SUBJECTS AND METHODS
This was a retrospective study based on the analysis of the medical records of grade III obese patients submitted to programs for the treatment of obesity at the ambulatory level or by admission to the Nutrology Division of HCFMRP-USP. Both programs lasted 8 weeks and included diet modification and guidelines for behavioral changes aiming at achieving weight loss.
In the hospitalization program, the diet initially prescribed offers 1800 kcal/day, andreductions in caloric content are made until reaching a minimum of 600 kcal/day. Reductions are made weekly, according to the clinical course of each patient. In addition, during the period of admission, patients received instructions on behavioral changes and nutritional orientation in order to encourage changes in eating habits. In the ambulatory program, dietary orientation was performed using food groups and their recommendations in portions, according to the Food Guide Pyramid (10), and also focused behavioral changes. The ambulatory consultations were weekly and performed by the same team responsible for the hospitalization program.
The sample consisted of all patients medical records of the hospitalization and the ambulatory program. For the hospitalization program, it were selected the patients who participated from 1990 (beginning of the program) to 2005; and those of the ambulatory program the selection was from 2002 to 2003 (period during which the program occurred), according to the inclusion criteria: both sexes, BMI between 40 and 60 kg.m-2, age of 20 to 55 years and time of ambulatory follow-up, or time of hospitalization, of at least six weeks. The medical records of patients with infectious-contagious diseases, smokers, alcohol drinkers or patients engaged in any type of supervised physical activity were excluded. Thus, in a total of 200 medical records, 50 were selected by meeting all inclusion and exclusion criteria of the study.
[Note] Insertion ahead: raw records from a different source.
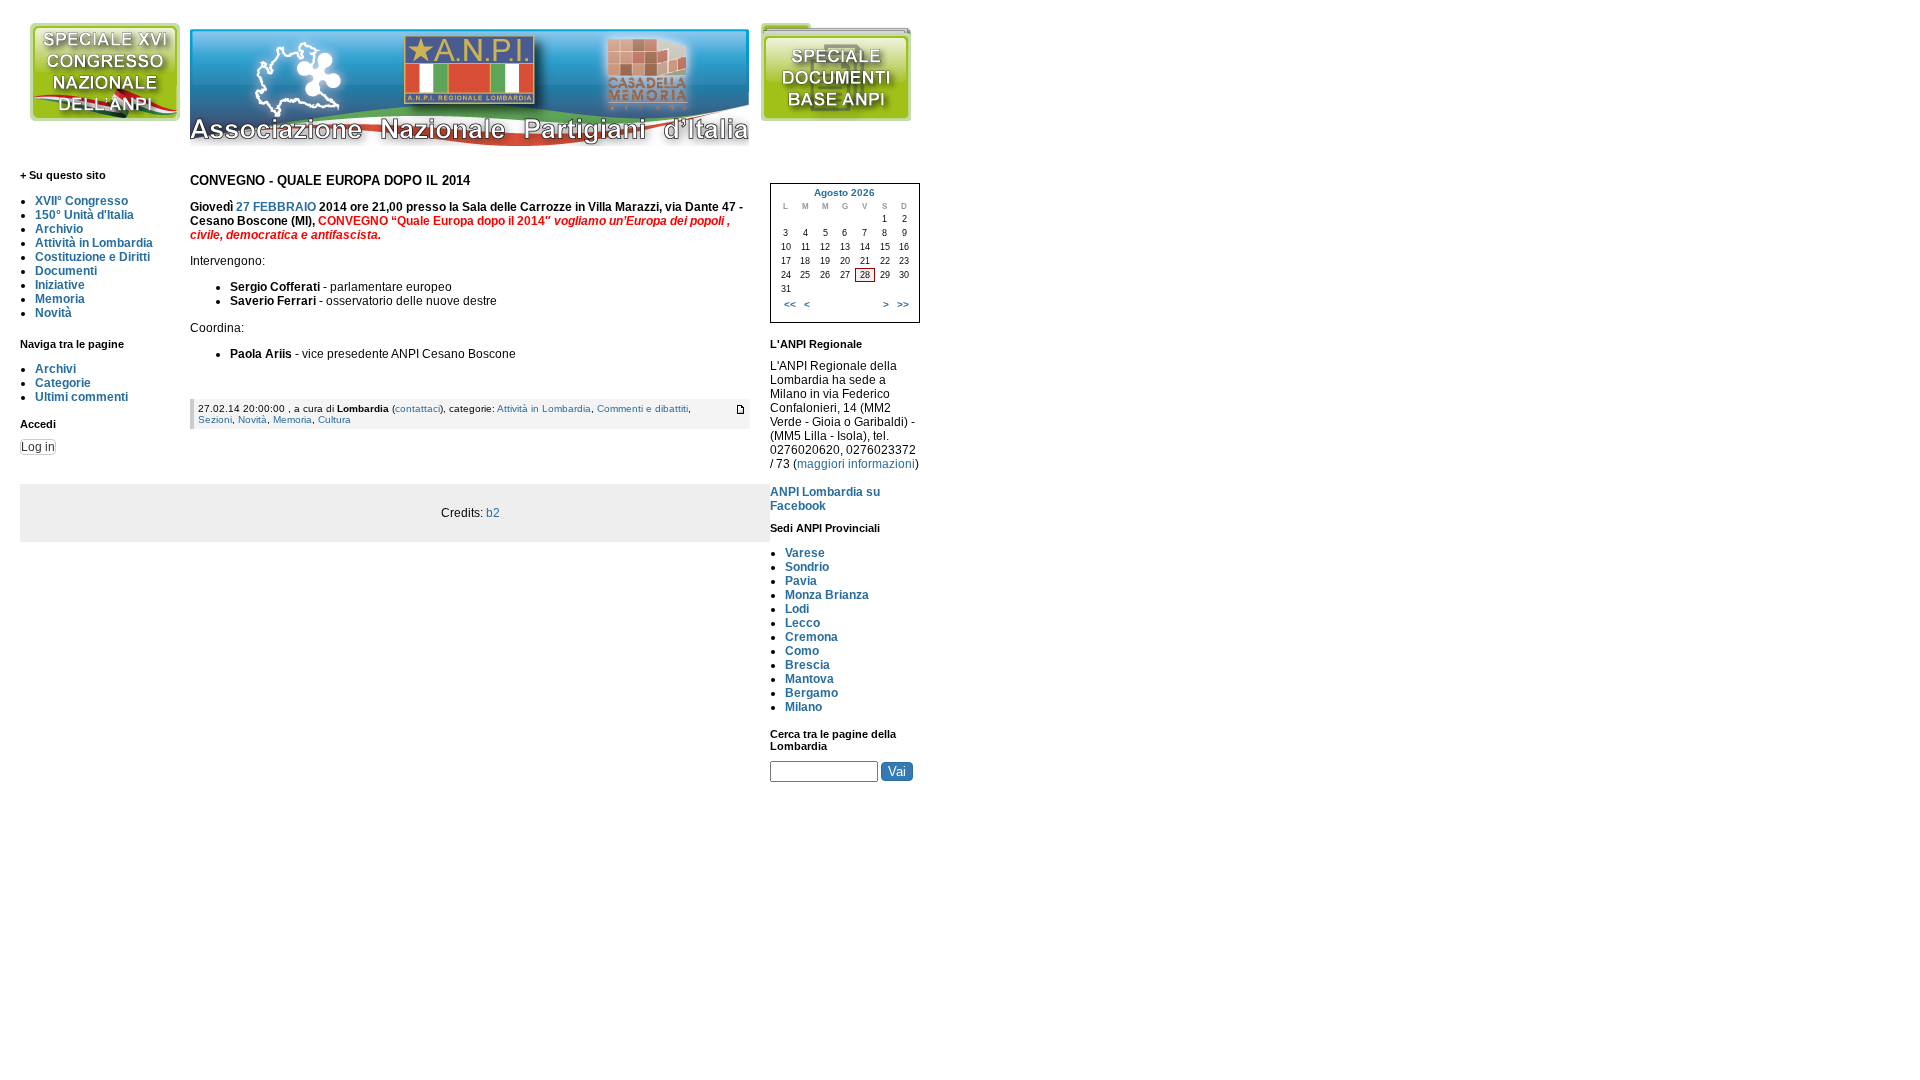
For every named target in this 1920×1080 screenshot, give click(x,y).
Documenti (66, 271)
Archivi (55, 369)
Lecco (802, 623)
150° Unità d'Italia (84, 215)
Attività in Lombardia (94, 243)
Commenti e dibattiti (642, 408)
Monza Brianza (827, 595)
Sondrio (807, 567)
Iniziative (60, 285)
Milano (803, 707)
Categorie (63, 383)
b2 (493, 513)
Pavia (801, 581)
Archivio (59, 229)
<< (790, 304)
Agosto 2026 (844, 192)
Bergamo (811, 693)
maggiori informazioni (856, 464)
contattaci (417, 408)
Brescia (807, 665)
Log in (38, 447)
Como (802, 651)
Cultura (334, 419)
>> (903, 304)
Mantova (809, 679)
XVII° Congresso (81, 201)
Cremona (811, 637)
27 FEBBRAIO (276, 207)
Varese (805, 553)
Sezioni (215, 419)
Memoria (60, 299)
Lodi (797, 609)
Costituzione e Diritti (92, 257)
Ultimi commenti (81, 397)
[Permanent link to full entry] (740, 409)
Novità (53, 313)
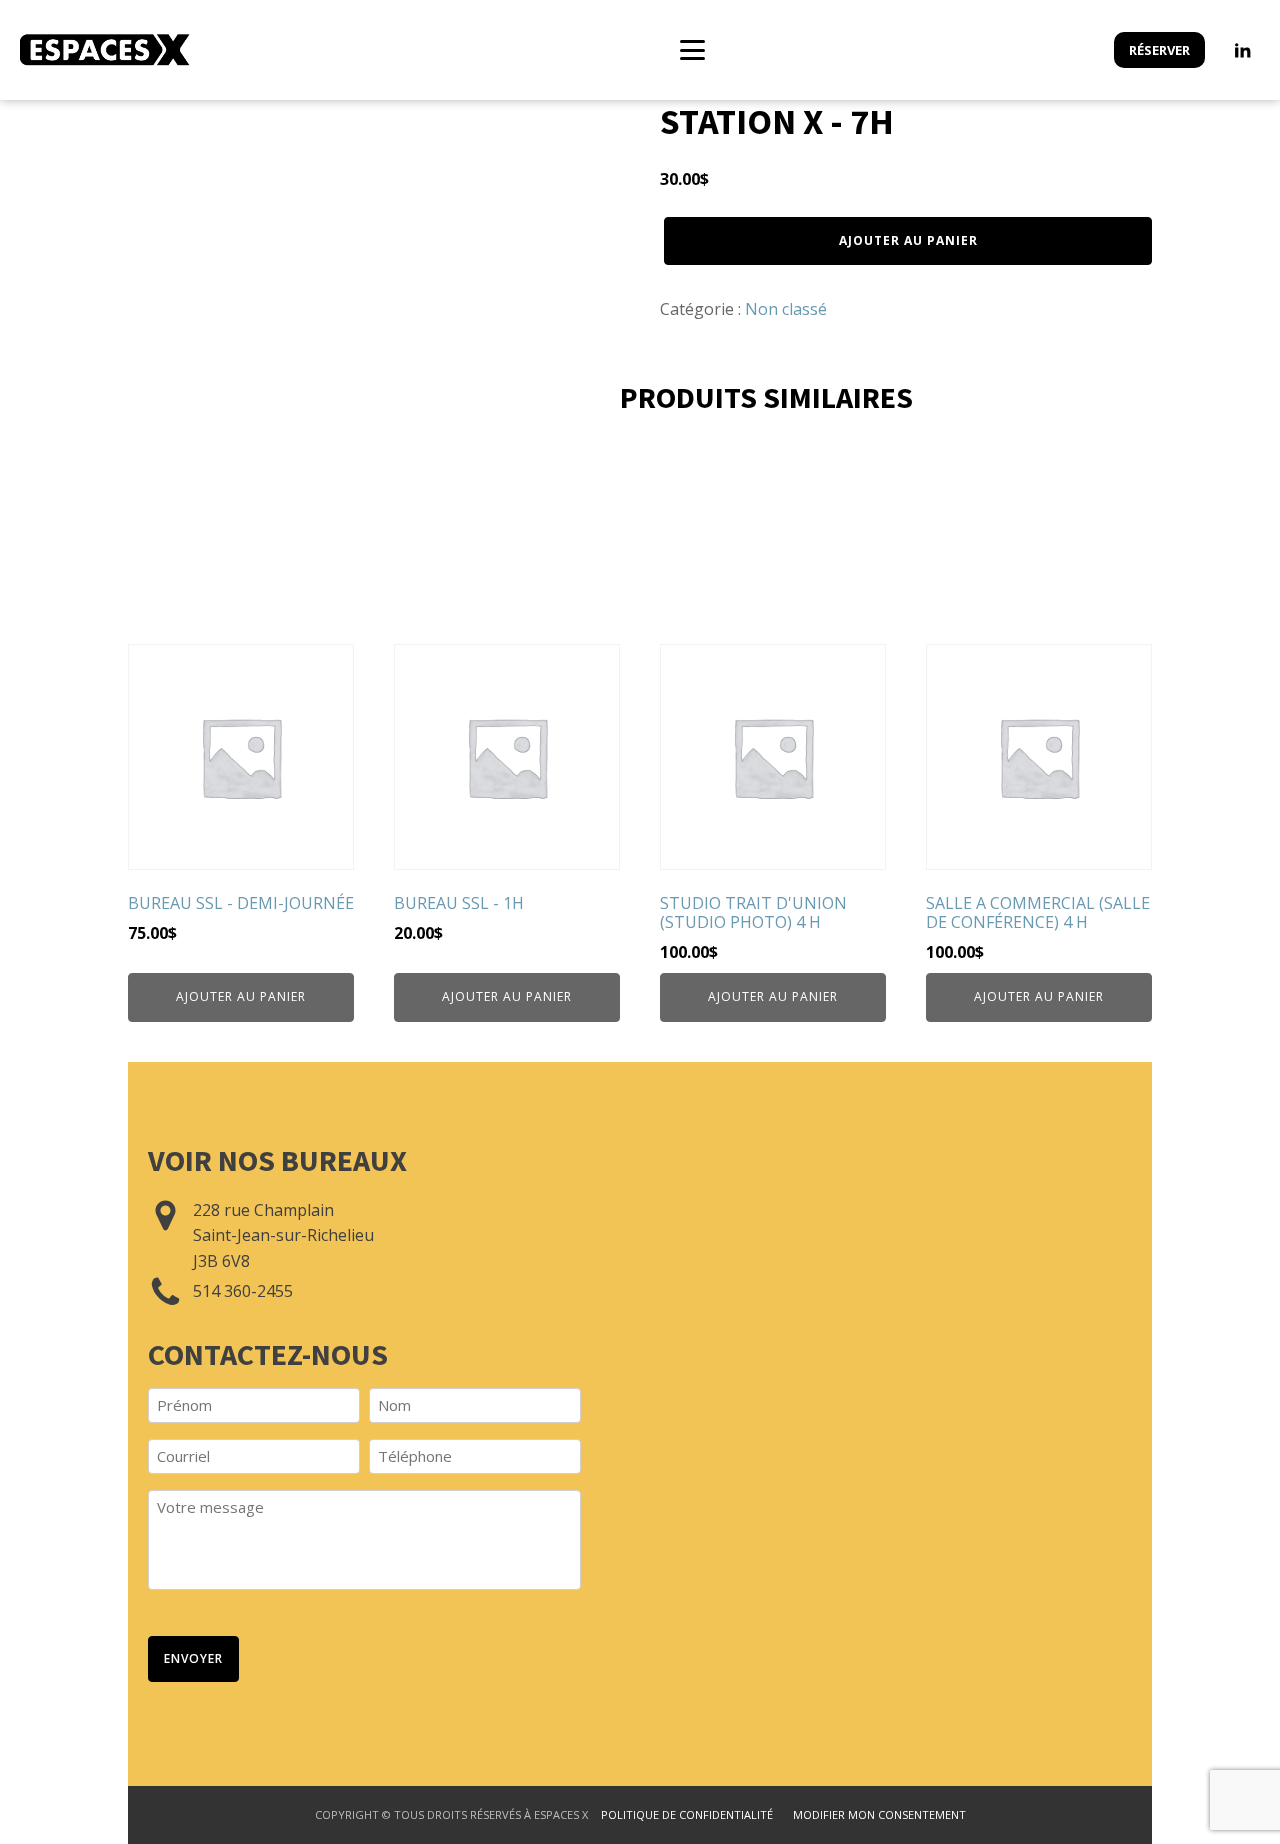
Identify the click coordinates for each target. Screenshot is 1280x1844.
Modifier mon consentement (879, 1814)
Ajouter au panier (908, 240)
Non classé (786, 309)
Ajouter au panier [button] (241, 996)
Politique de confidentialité (687, 1814)
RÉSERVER (1159, 50)
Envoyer (193, 1658)
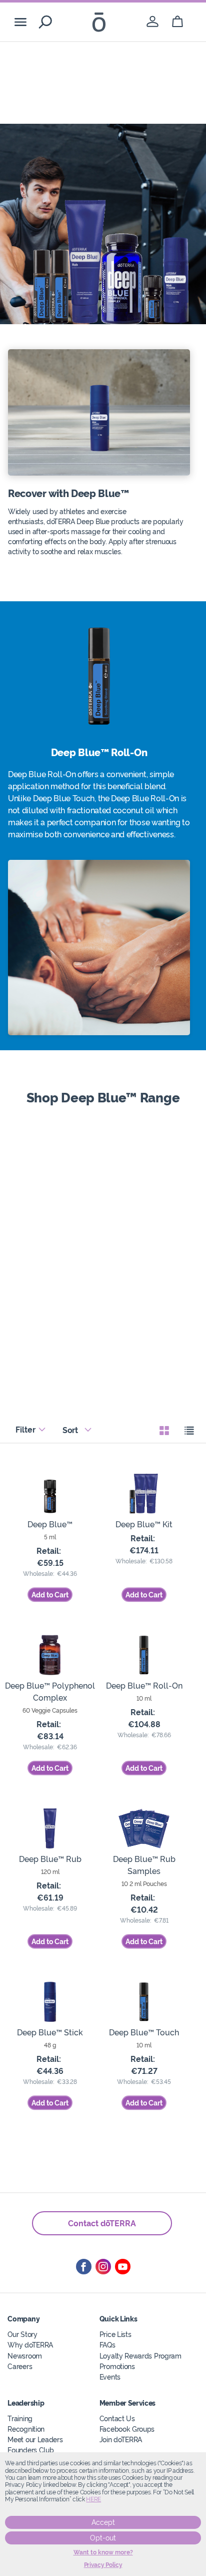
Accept (103, 2522)
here (93, 2499)
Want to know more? (103, 2552)
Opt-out (103, 2538)
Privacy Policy (103, 2564)
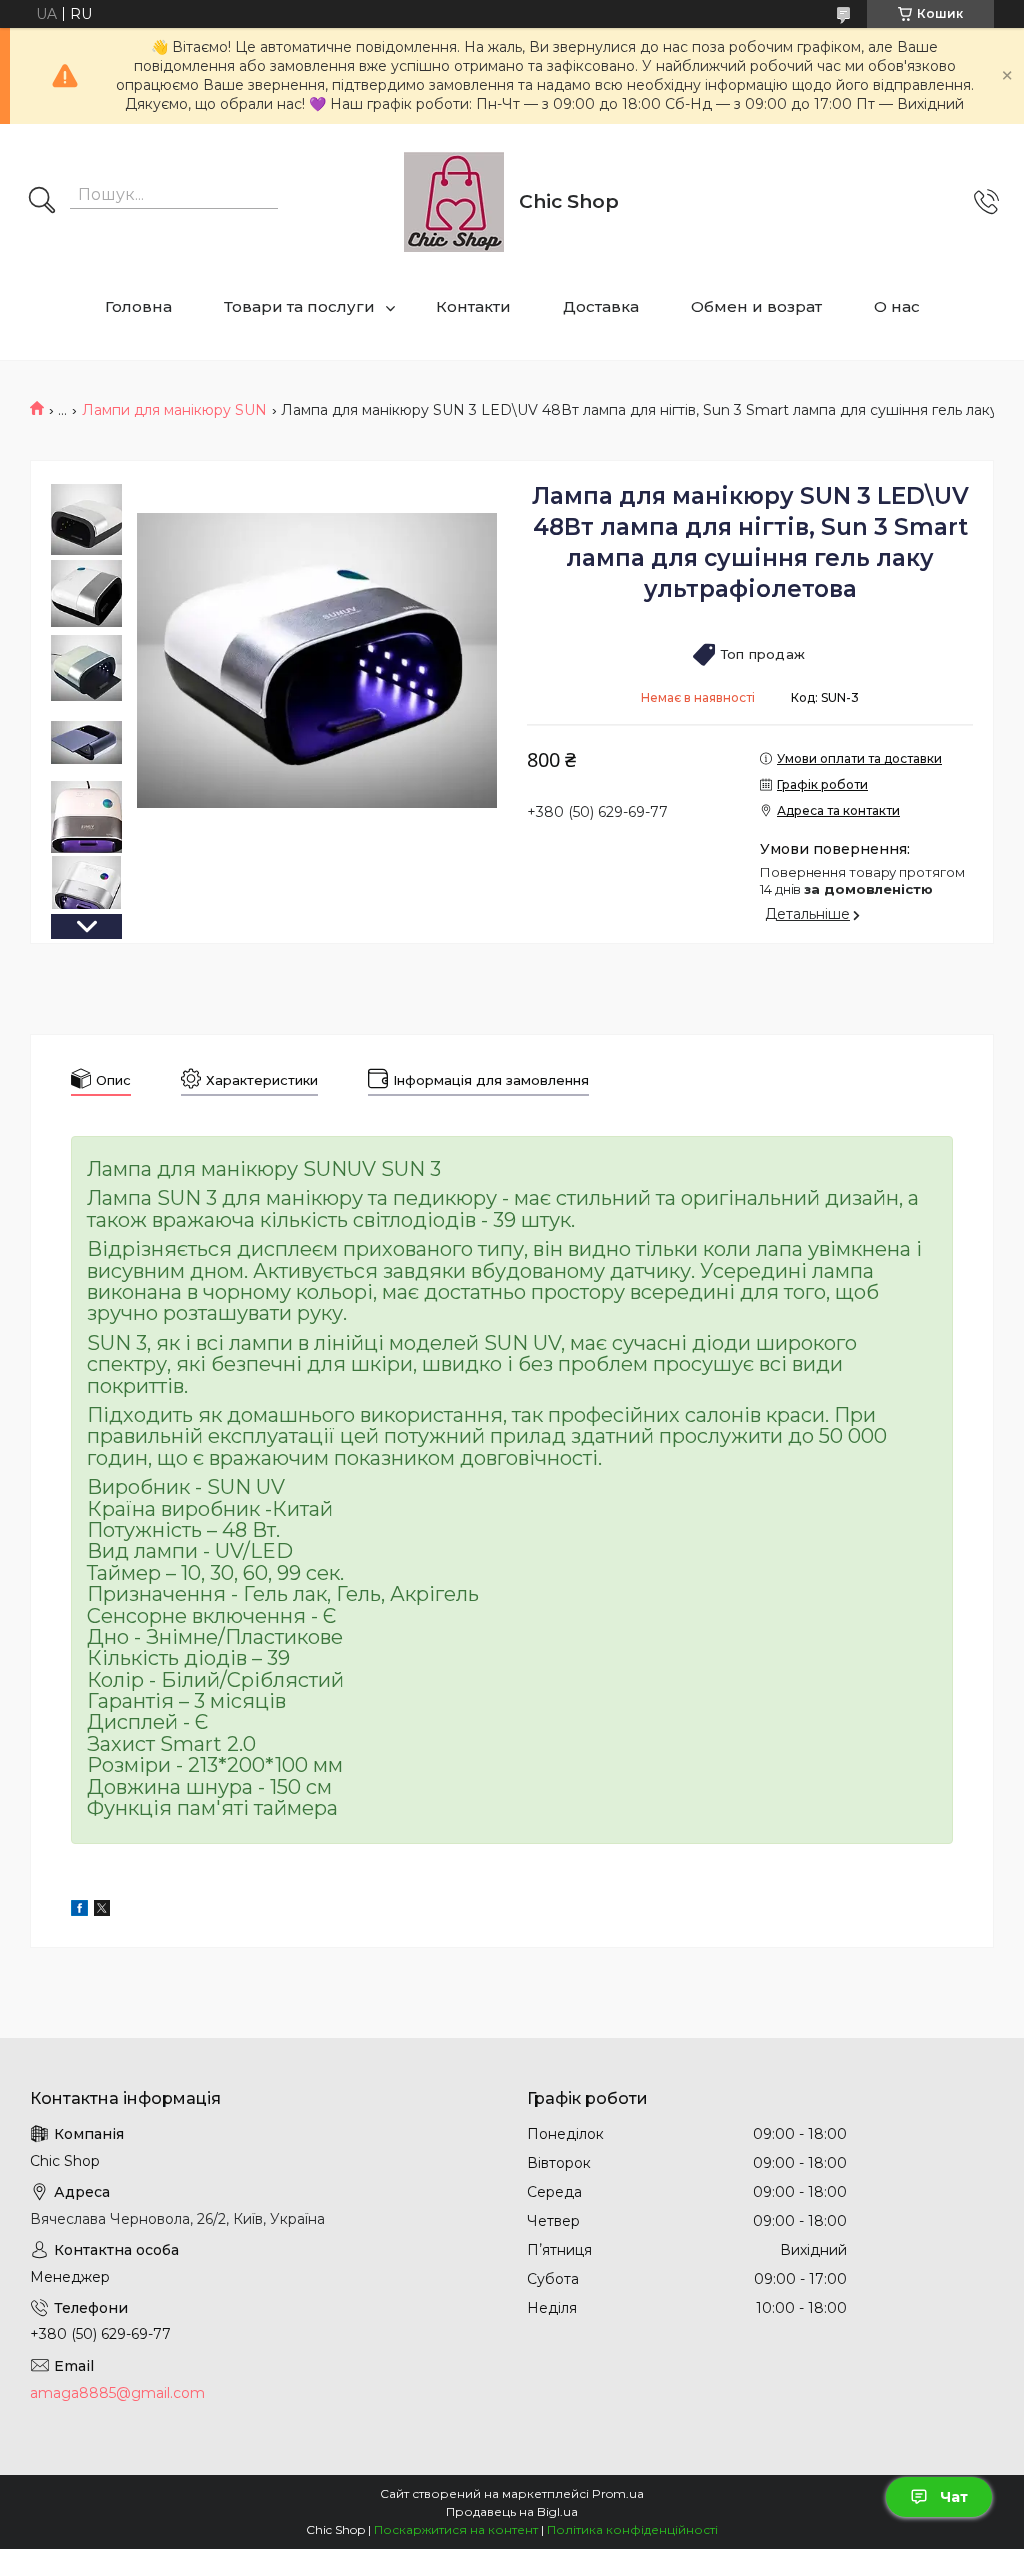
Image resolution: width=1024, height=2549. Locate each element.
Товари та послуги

Data about the history of disease, presence of comorbidities and previous treatments for weight loss were collected. The anthropometric data collected were weight, height and BMI. Weight and height were performed according to standardised techniques (11). Obesity was classified according to BMI (12). Some data were available only for the hospitalized group and therefore were evaluated only among the patients of that group. They referred to abdominal, hip and arm circumferences and to body composition (fat-free mass, FFM, fat mass, FM, and water) obtained by bioelectric impedance (BIA 101® Q-JL Systems, Clinton, MI, USA). All the circumferences were measured using an inextensible metric tape with 0.1 cm graduations, in accordance with the standardised techniques (13). All anthropometric and body composition measurements were accomplished by trained technician.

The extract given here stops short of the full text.